Triumphs and challenges abound for the gardener. The vegetable gardener, flower gardener, even the gardener of containers suffers from periods of dissatisfaction. When these low points arrive, it's wise to write them in your garden journal and take a photograph. A valuable lesson can be gained by doing both, there's time to reflect and view the offense, corrections can always be made at a future date. In my paid position as an estate gardener, I find areas of a garden that might be lack luster can become successful with this trial and error approach.
At home, in my own garden, it's an entirely different story. Experimentation rules! I don't plan for success, at least not the kind that involves designing for the far future. The idea is to try something new, and in this space annuals find a home every year, lots of them. If anything, I hope for that glorious mayhem, I have seen it done well, the gaudy blends of orange and pink, something that is much harder to accomplish that you would think.
For spring of 2017, I planned for things to be a bit different (of course). When buying seeds this spring, I purchased all three colors of purple 'Benary' zinnias. With that I also bought oodles of purple Gladiolus 'Violetta'. My usual zinnia 'Benary' colors were also bought, but to a lesser degree, salmon, green, and white are scrumptious. Gloriosa lilies, six each of two colors were added, a blue climbing snail vine, and some coleus for cutting. This whole plan was actually hatched by a desire to try all of these plants as cut flowers. Things like alternanthera, tuberose, salvias, well these are a given, and they cut well too.

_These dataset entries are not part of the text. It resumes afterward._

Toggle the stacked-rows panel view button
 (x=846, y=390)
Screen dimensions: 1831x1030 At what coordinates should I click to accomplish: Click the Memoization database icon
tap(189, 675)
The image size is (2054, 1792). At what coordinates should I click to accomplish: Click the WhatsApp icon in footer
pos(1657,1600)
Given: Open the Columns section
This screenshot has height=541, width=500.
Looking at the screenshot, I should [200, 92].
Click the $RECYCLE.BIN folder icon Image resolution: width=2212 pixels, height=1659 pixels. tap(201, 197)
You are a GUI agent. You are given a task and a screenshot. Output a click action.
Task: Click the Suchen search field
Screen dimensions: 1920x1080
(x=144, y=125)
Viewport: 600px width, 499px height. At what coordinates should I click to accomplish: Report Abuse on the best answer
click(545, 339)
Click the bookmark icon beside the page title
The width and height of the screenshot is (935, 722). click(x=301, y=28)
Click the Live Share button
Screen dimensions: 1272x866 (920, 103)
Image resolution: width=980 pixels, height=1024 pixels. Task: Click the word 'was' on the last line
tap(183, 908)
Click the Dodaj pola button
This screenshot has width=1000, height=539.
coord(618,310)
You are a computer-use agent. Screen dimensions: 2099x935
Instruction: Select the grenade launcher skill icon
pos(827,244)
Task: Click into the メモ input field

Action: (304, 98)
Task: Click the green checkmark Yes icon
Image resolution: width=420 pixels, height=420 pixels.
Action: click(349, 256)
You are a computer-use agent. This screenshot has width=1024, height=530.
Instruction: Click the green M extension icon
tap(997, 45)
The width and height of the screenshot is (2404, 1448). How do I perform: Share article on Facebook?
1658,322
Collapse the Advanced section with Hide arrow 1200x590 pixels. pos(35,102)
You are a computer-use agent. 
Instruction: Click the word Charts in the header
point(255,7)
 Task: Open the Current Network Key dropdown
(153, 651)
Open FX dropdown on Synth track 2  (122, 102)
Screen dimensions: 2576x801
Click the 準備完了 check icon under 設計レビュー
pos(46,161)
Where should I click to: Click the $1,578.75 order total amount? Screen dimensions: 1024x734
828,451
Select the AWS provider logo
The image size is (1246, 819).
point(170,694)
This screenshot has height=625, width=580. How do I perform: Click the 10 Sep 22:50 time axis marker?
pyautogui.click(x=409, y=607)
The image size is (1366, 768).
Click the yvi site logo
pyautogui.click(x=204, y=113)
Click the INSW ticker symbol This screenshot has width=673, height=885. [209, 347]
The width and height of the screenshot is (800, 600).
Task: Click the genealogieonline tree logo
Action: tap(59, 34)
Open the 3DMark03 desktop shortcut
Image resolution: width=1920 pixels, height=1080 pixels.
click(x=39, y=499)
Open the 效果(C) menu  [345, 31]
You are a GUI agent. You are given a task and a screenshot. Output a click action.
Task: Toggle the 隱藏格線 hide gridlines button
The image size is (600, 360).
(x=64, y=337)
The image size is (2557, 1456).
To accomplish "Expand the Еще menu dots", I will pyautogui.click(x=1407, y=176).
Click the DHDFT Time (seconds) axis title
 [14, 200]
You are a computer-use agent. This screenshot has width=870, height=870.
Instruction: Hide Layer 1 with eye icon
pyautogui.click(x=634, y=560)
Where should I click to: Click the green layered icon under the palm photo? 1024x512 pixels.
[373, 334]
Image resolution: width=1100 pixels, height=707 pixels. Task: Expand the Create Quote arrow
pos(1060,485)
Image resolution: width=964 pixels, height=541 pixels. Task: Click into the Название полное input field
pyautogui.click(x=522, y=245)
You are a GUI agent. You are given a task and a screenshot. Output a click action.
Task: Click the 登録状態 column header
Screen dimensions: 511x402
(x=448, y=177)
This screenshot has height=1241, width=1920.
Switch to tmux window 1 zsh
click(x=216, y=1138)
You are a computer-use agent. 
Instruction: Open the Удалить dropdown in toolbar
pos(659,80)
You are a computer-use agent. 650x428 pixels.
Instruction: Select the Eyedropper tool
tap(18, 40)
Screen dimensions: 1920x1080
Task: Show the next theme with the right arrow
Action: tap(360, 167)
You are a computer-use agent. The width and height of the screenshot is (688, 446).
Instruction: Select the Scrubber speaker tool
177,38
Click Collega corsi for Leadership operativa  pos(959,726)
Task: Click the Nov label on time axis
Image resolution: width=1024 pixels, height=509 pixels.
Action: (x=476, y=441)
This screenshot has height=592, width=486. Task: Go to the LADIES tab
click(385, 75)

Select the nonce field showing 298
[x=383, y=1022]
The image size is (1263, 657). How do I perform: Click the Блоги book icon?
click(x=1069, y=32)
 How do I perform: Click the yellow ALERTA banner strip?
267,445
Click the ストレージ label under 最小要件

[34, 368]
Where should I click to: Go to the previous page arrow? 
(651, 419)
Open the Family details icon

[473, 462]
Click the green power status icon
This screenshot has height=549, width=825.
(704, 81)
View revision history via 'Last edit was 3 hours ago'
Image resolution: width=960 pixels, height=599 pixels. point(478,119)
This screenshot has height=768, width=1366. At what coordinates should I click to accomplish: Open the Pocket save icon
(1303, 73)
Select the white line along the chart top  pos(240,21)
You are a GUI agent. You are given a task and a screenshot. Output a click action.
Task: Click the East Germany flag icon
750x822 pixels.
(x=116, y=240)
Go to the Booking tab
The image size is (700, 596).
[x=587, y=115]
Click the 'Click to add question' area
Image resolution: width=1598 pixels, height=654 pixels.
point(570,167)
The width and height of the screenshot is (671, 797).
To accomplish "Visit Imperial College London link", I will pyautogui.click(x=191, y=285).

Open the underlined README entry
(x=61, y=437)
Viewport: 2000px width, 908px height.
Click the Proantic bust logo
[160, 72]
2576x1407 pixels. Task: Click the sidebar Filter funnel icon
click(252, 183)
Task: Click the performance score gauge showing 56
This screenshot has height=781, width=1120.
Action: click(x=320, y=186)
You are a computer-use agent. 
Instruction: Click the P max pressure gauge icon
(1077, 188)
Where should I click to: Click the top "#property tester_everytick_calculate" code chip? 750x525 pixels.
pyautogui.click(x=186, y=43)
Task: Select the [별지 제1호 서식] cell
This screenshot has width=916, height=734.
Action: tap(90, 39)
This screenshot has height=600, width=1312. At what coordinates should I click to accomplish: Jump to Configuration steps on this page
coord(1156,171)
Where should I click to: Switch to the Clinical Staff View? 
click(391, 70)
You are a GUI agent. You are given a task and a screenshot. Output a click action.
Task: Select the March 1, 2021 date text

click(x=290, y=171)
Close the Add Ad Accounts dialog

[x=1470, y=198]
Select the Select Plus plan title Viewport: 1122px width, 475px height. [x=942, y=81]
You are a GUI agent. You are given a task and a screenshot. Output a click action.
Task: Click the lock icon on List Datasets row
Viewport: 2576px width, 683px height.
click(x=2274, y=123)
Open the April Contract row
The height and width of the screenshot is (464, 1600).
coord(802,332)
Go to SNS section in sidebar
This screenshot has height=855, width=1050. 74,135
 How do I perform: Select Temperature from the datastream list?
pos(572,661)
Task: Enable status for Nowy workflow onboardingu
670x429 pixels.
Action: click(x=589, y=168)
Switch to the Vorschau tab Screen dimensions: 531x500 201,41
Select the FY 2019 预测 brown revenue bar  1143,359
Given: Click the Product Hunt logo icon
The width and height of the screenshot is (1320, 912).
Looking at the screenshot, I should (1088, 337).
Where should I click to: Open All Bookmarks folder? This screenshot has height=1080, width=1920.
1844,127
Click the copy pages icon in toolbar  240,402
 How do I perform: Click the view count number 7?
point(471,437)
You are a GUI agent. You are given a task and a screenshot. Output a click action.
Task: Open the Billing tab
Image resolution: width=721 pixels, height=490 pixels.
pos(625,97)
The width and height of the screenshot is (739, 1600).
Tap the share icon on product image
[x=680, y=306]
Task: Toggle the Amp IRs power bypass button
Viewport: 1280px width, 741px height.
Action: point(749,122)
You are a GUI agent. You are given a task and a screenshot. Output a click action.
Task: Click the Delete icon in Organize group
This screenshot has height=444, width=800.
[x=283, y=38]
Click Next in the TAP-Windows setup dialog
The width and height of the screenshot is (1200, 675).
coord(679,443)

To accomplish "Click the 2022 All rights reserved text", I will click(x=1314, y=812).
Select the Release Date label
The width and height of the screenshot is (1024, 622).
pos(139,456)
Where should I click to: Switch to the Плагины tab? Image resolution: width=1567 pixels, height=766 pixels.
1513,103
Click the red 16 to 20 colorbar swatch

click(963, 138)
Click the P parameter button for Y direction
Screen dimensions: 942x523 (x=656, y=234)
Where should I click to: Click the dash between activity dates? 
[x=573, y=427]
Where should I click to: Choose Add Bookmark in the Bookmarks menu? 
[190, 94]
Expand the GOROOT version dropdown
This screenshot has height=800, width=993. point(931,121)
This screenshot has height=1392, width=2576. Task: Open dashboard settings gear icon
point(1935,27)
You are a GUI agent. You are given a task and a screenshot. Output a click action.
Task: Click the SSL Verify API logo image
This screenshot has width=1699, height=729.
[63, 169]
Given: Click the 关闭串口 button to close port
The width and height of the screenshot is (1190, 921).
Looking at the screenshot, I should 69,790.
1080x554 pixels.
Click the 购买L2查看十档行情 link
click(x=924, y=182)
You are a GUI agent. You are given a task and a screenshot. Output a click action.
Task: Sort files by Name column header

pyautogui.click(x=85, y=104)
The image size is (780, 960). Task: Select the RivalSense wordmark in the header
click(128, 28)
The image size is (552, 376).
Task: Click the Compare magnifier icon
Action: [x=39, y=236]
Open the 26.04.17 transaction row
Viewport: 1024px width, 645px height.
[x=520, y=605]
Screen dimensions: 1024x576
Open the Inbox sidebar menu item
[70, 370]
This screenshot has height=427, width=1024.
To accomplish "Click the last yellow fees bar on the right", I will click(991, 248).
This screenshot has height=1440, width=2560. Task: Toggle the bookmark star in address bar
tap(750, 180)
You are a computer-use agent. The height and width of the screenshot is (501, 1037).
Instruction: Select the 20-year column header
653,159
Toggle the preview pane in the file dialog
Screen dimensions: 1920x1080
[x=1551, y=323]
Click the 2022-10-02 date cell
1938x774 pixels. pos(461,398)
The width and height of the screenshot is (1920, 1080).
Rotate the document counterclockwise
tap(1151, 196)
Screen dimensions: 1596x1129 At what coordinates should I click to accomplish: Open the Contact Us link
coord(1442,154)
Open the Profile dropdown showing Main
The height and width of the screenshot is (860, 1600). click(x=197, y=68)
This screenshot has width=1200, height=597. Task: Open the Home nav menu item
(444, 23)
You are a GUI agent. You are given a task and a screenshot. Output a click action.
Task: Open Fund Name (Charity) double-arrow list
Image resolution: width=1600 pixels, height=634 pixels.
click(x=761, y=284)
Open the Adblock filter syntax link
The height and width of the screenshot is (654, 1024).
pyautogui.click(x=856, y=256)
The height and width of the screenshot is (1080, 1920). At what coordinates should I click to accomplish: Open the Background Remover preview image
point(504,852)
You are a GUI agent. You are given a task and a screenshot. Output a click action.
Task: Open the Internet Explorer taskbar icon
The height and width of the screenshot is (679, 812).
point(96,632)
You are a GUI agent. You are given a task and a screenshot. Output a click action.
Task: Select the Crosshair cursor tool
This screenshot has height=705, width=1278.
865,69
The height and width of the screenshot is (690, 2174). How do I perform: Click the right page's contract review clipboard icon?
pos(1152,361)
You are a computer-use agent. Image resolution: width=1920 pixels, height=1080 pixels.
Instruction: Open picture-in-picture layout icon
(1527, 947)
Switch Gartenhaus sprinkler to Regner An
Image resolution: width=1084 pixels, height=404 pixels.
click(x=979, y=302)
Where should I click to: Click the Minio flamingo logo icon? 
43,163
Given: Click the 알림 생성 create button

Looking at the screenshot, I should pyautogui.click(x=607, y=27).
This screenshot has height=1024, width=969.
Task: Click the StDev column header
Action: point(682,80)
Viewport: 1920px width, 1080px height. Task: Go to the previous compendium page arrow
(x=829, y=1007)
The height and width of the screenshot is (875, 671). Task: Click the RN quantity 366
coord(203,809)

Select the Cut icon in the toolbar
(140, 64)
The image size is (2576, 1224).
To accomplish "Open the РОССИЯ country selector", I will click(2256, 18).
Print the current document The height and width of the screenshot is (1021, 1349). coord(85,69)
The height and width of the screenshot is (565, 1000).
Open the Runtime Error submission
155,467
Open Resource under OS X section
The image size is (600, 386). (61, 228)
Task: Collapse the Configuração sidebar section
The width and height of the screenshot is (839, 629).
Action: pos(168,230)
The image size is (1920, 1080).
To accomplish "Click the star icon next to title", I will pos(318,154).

As June and July passed, the zinnias grew, so tough and reliable, if only all plants behaved this way. The gloriosa lilies were a failure; well one grew and flowered very early, too early. The snail vine hasn't flowered yet and the gladiolus are okay, but the oddest color of purple, not a match for the lavender/purple zinnias. But luck would have it that I already have Hydrangea 'Endless Summer' and Allium 'Millenium', one of the greatest new perennials that flowers for at least two months in summer. So bountiful were these established plants, that it was easy to create a pleasant floral bouquet, enhanced of course by my purple zinnias. In my book, this was a triumph, although achieved serendipitously.
If there's a lesson to be learned, gardening is good for you. Emotionally we leap and fall. The more you plan and the more you work at it, the better it might be. It's a humbling experience.